Your task: What lines in the records below contain the string "with"? Copy every one.

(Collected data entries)
######

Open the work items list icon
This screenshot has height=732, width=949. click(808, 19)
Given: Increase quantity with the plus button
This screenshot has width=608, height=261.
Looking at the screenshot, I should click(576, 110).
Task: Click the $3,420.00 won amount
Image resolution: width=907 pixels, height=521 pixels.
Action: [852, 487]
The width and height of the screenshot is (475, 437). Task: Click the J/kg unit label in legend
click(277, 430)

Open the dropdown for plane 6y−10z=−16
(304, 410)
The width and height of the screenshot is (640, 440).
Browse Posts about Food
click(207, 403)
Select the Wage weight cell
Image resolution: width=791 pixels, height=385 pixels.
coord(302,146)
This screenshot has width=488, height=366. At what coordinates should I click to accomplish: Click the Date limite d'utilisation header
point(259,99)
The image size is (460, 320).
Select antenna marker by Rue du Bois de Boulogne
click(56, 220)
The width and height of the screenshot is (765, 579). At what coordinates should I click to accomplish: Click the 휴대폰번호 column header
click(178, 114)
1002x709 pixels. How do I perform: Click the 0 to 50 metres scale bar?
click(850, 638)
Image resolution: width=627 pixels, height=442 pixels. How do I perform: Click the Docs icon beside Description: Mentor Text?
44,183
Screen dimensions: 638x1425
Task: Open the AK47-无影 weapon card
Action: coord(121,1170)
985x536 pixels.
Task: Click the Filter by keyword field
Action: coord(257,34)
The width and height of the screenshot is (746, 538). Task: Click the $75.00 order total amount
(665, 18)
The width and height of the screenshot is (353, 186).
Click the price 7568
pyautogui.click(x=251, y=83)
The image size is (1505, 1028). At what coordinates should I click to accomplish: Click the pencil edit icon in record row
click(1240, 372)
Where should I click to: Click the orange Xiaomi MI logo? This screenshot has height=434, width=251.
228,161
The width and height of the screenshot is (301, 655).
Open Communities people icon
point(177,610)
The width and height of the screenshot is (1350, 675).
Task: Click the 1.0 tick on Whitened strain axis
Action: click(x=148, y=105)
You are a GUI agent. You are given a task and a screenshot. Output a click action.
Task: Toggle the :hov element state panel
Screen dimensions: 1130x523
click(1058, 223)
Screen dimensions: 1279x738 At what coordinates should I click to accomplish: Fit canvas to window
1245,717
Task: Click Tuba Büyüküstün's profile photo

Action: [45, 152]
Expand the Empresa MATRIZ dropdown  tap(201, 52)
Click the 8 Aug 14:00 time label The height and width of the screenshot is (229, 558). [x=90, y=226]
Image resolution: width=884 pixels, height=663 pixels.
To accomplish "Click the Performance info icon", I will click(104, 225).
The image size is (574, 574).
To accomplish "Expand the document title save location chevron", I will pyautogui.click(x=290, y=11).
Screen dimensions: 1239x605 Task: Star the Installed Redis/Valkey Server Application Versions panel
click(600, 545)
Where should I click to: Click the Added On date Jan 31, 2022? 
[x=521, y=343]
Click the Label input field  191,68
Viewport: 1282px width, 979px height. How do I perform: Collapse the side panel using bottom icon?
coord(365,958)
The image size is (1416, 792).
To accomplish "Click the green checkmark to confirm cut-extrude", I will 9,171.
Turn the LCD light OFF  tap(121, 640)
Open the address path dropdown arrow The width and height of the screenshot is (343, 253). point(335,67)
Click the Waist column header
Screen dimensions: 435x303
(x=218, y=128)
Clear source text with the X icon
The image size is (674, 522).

######

Task answer:
Given: Increase quantity with the plus button
Clear source text with the X icon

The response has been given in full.